◆ EXERCISE MATERIALS
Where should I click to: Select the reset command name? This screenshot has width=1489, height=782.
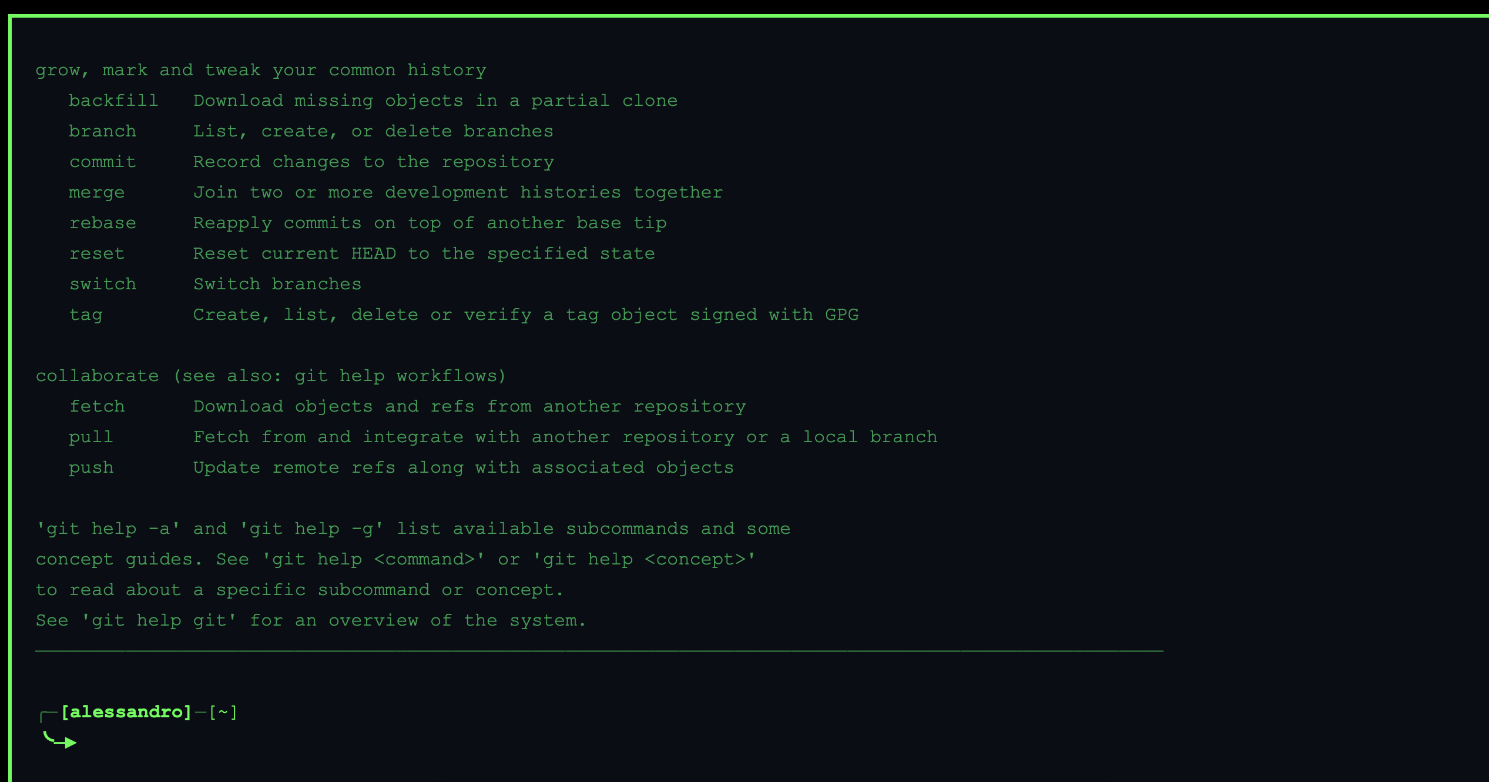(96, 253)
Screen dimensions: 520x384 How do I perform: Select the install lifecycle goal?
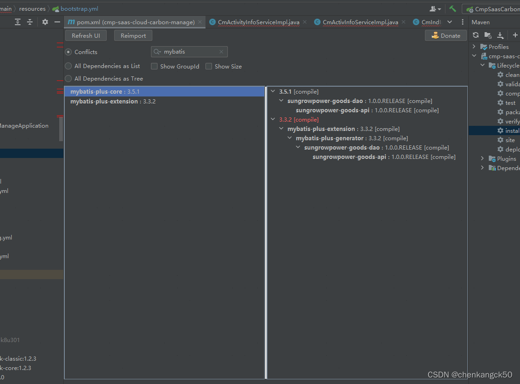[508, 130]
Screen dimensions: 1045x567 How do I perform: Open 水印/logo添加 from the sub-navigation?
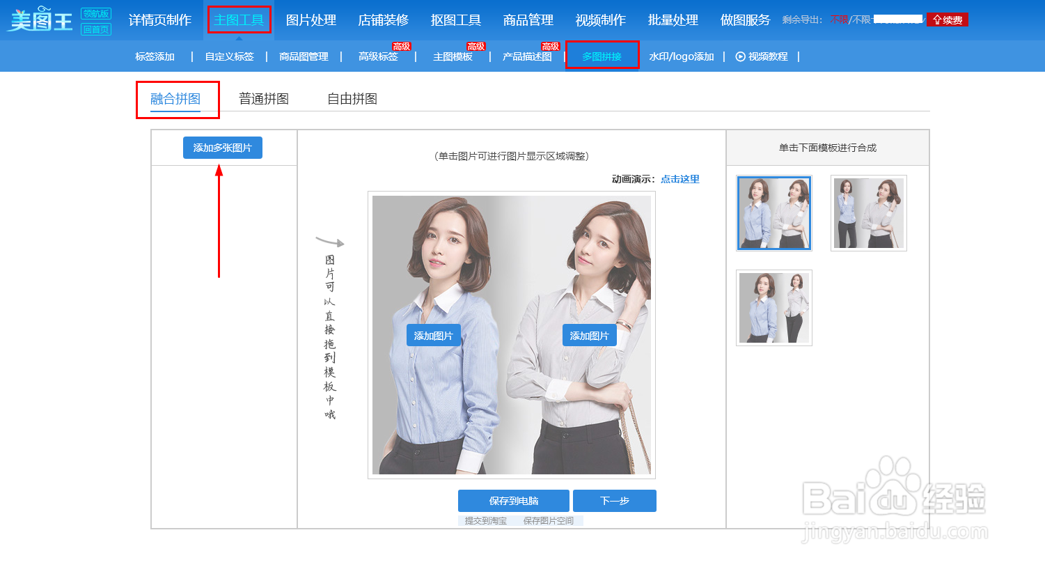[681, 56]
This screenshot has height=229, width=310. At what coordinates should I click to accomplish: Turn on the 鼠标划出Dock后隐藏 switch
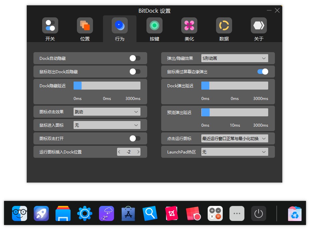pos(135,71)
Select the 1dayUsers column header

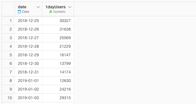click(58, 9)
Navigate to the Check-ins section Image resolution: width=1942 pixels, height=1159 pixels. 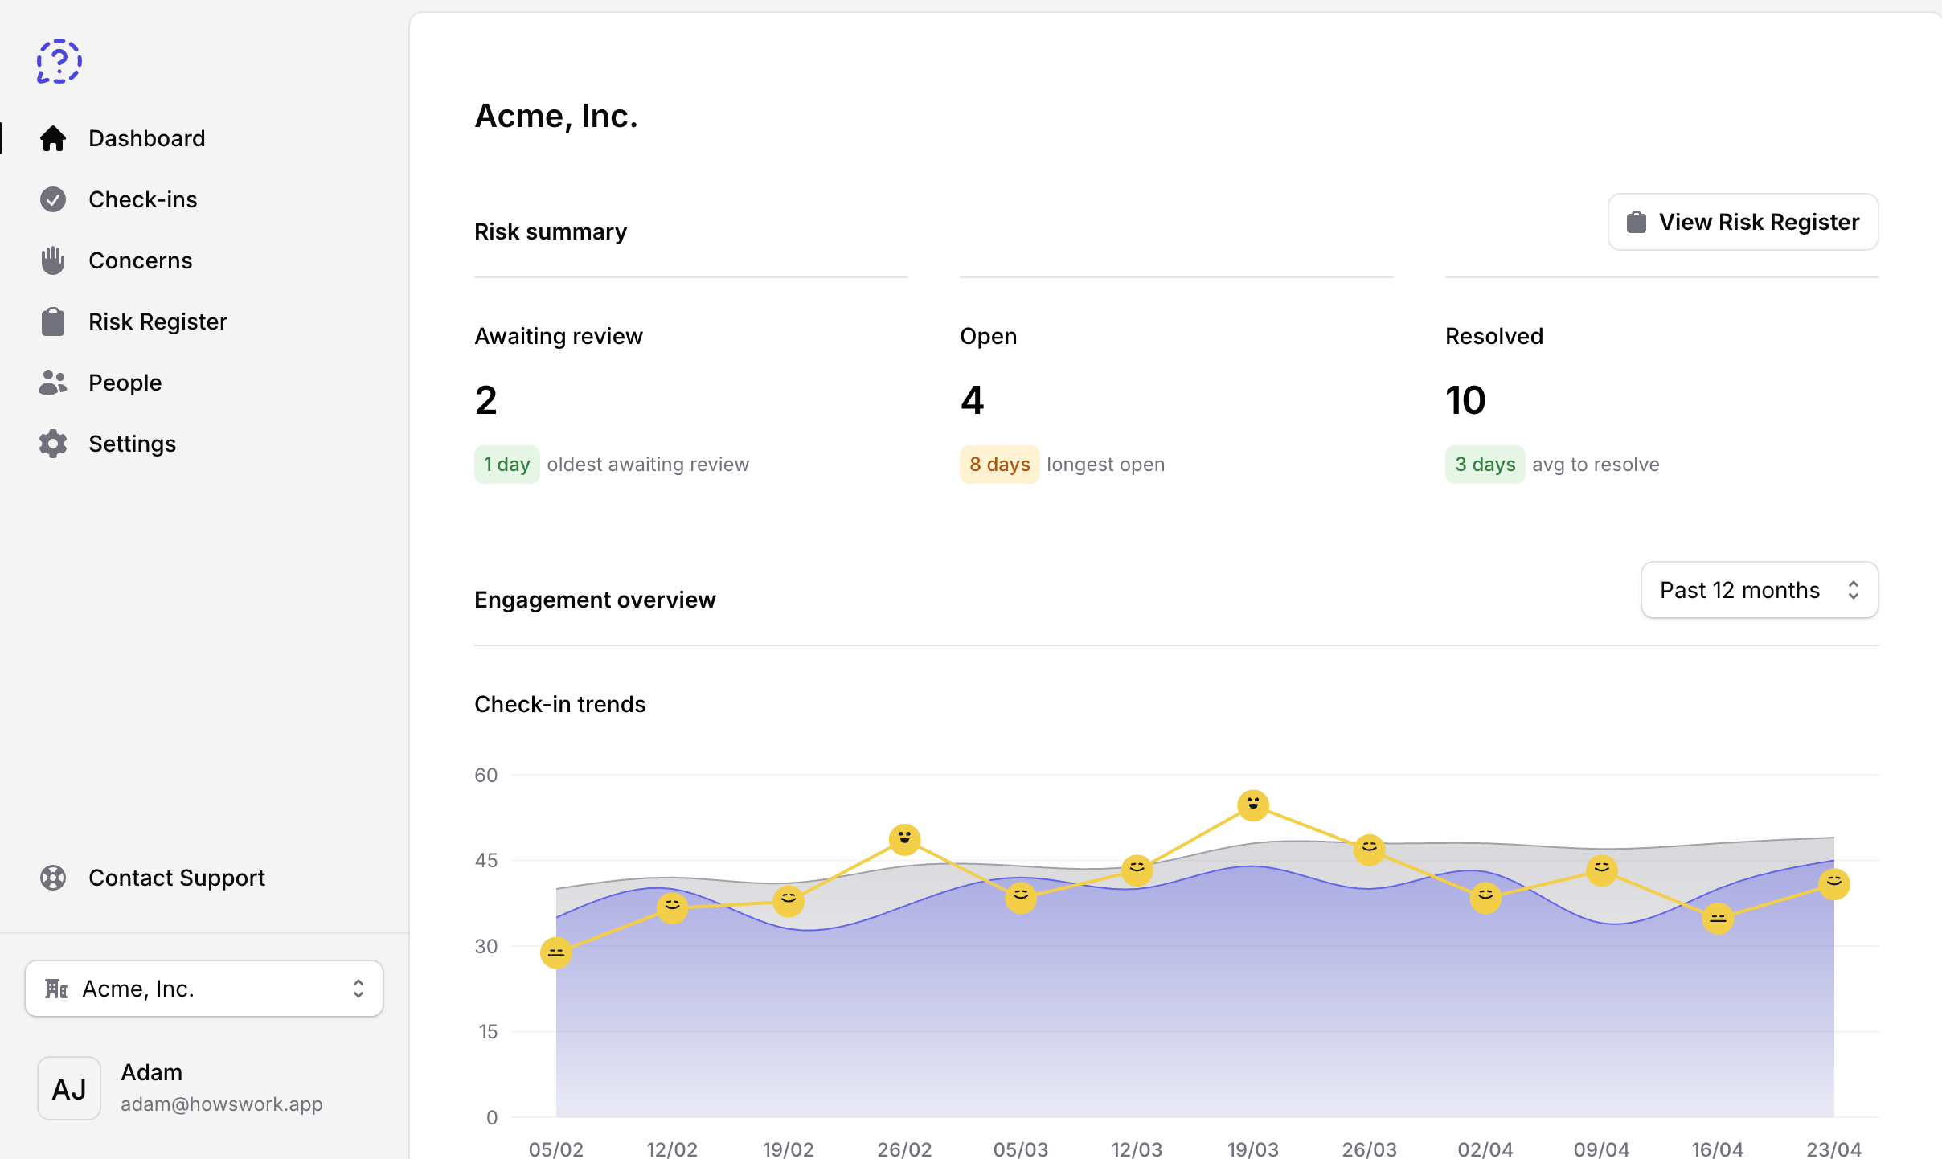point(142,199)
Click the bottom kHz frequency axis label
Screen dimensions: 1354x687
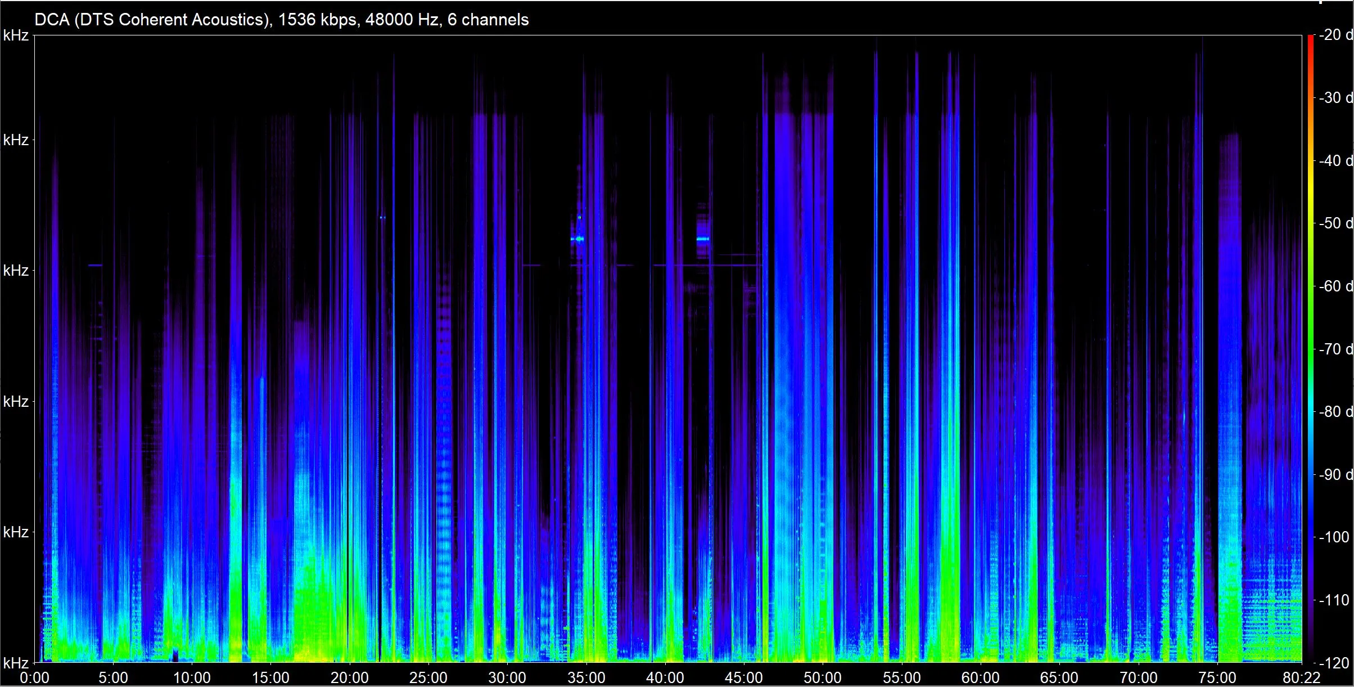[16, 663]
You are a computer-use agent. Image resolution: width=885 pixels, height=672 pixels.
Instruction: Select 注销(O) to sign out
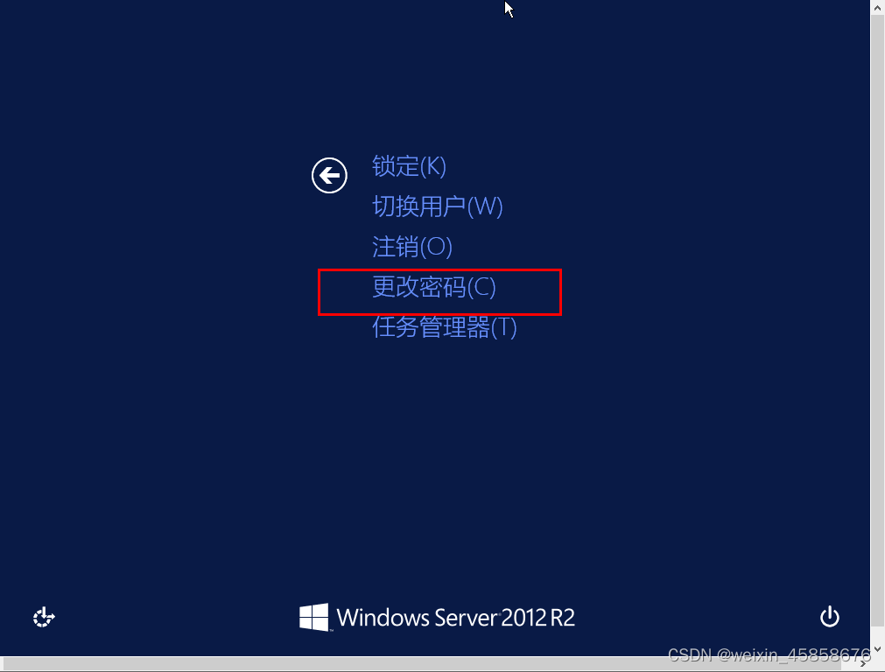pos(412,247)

◆ AIM
Reproduce word for word the lines of the records from the one containing "Click the bottom kHz frequency axis label" through the end of the records, and leave out the pictures.

◆ THE REPLY
Click the bottom kHz frequency axis label
Screen dimensions: 1354x687
[16, 663]
You are a computer-use agent. Image resolution: width=885 pixels, height=672 pixels.
Instruction: Select 注销(O) to sign out
pos(412,247)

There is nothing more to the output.